Dubai: Exclusive first look at interiors of new Hindu temple in Jebel Ali

The place will open its doors to public on October 5



The main prayer area under construction.
The main prayer area under construction.

By Text by Dhanusha Gokulan; KT Photos by Neeraj Murali

Published: Sat 6 Aug 2022, 8:22 PM

Last updated: Tue 4 Oct 2022, 10:16 AM

Home to 16 deities, a knowledge room, a community centre for outreach activities, and a welcoming of people across religious beliefs, Dubai’s newest Hindu Temple is all set for a grand unveiling on October 4.

Raju Shroff, a trustee of the Sindhu Guru Darbar temple, confirmed to Khaleej Times the temple would officially open its doors to the public on the day of the major Hindu festival Dussehra, celebrated on October 5.

Hand carved marble pillars at the temple.
Hand carved marble pillars at the temple.

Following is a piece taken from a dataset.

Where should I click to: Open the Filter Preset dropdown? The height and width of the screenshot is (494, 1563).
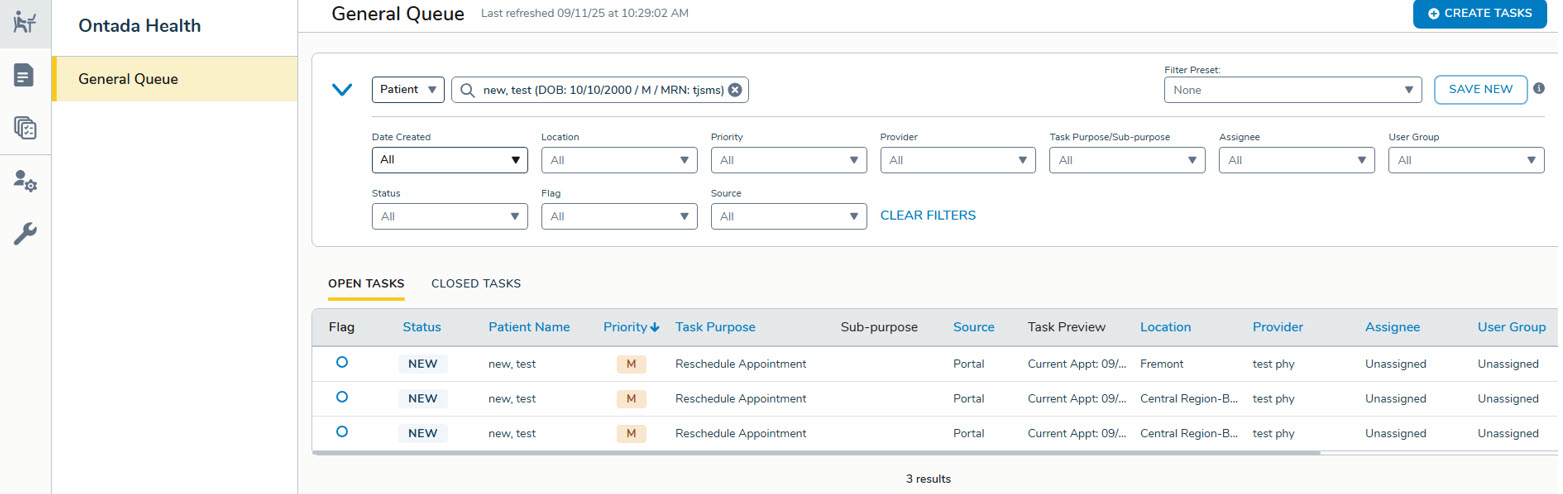tap(1292, 90)
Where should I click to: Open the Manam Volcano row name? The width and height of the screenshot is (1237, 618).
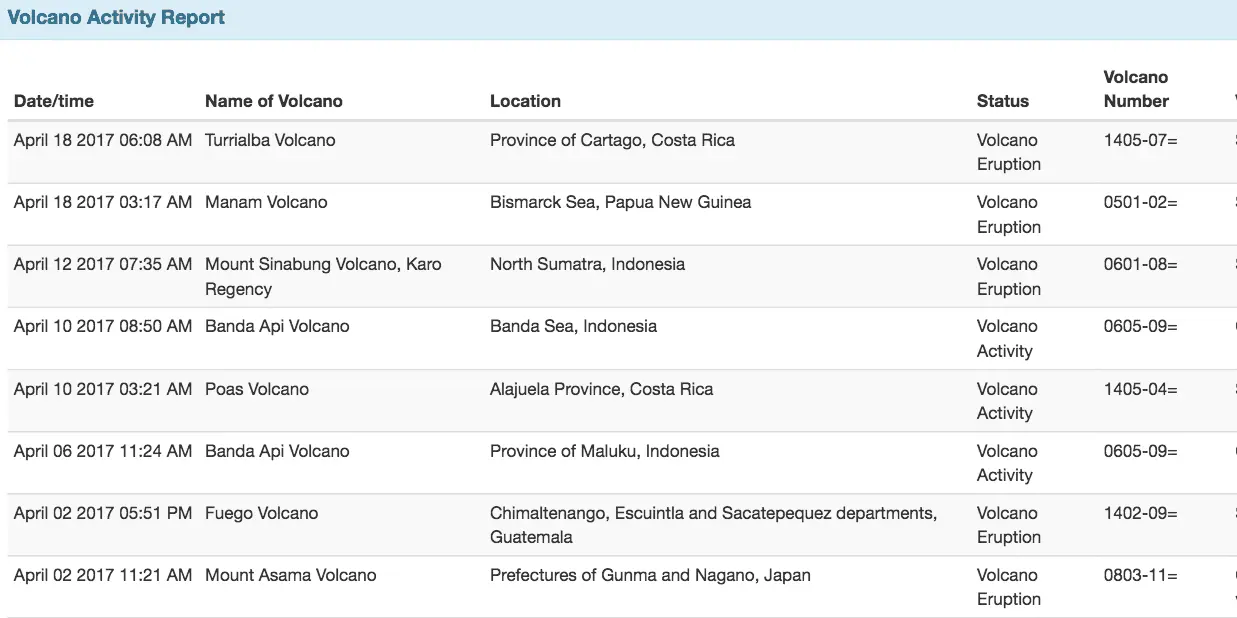pos(266,202)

The contemporary Hindu temple is in the Emirate’s Corridor of Tolerance in Jebel Ali. In this locality, a Sikh Gurudwara, a Hindu Temple, and several Christian churches practice their religion and spirituality side-by-side.

The main prayer area.
The main prayer area.

Khaleej Times was given an exclusive look inside the temple interiors weeks before the official opening. Shroff said, “We will have officials and dignitaries from the government of UAE who will be attending the official opening ceremony on October 4. We have some rituals planned as well.”

The temple will open in two phases, said Shroff. “During phase one, we will open only the place of worship to the public.”

The main entrance of the new temple in Jebel Ali.
The main entrance of the new temple in Jebel Ali.

Ashok Kumar W. Odhrani, a temple committee member, added, “During phase two, which begins on January 14, on the day of Makarsankranti, we will open the knowledge room and community room to the public. Moreover, temple visitors can also organise weddings, havan, and private events.”

The community hall inside the temple.
The community hall inside the temple.

Odhrani said the temple could accommodate a floating population of 1,000 to 1,200 worshippers. “However, the numbers would be much higher during important Hindu festivals. We expect more people from Abu Dhabi to visit us during the weekends as well,” he said.

To ensure the safety of all visitors amid Covid-19, temple authorities have installed a QR-code-based appointment system.

The spire of the new temple.
The spire of the new temple.

Visitors can find the QR code on https://hindutempledubai.com/. Temple timings are from 6 am to 9 pm. “Visitors are welcome to enter the temple during their assigned time slots. This is part of our preparedness protocol to avoid mass spreading of Covid-19,” explained Shroff.

The knowledge hall inside the new temple.
The knowledge hall inside the new temple.

The temple will organise celebrations for festivals such as Diwali and Navratri after the official opening. The temple also has a well-equipped kitchen and a dry and cold storage facility. Several LCD screens would be installed inside the community hall and the knowledge room. The spaces can be used by the public for inter-faith dialogues and educational activities for children among other things.

The kitchen area at the premises.
The kitchen area at the premises.

Nine soaring spires, ornate pillars and handcrafted sculptures in white marble form parts of the temple’s rich interior and exterior. Massive, massive walnut-wood doors and tall concrete pillars decorated with bells, elephants and flower motifs adorn the temple.

Delicately patterned podiums inside the expansive octagonal-shaped prayer hall will hold the 16 deities across India. “The South Indian deities have been carved in black stone,” said Mohan N, general manager of the Hindu Temple.

Hand carved marble walls at the new temple.
Hand carved marble walls at the new temple.

Hindu deity Shiva will be the main deity on the central podium and 15 others. Other deities include - Ganesha, Krishna, Mahalakshmi, and South Indian deities Guruvayoorappan and Ayyappan would also be placed inside the prayer hall.

“We wanted to represent different communities so the temple would have gods from South India and goddesses from the East. People from all religious backgrounds are welcome here,” he added. The temple will also have a section for the Guru Granth Sahib – the holy book for Sikhs.

“Large bells will bell suspended from the dome will drop into the expansive hall, and the 465-square-metre prayer room will open up to a terrace for pujas, where devotees can pray around a havan (fire),” he explained.

A unique area has also been designated for a Tulsi (holy basil) plant podium, for mundan (tonsuring), and other religious practices. “Once the deities are installed, 10-12 priests will organise a Pranaprathishtapana ceremony, which will give vibrations of energy to the temple,” said Mohan. At least eight priests will work full-time at the temple as well.

“The Corridor of Tolerance in Dubai will become one of the most spiritual sites in Dubai. It is a beacon for tolerance and coexistence for the rest of the world, open for inter-faith dialogue and sharing of religious and cultural ideas,” said Shroff.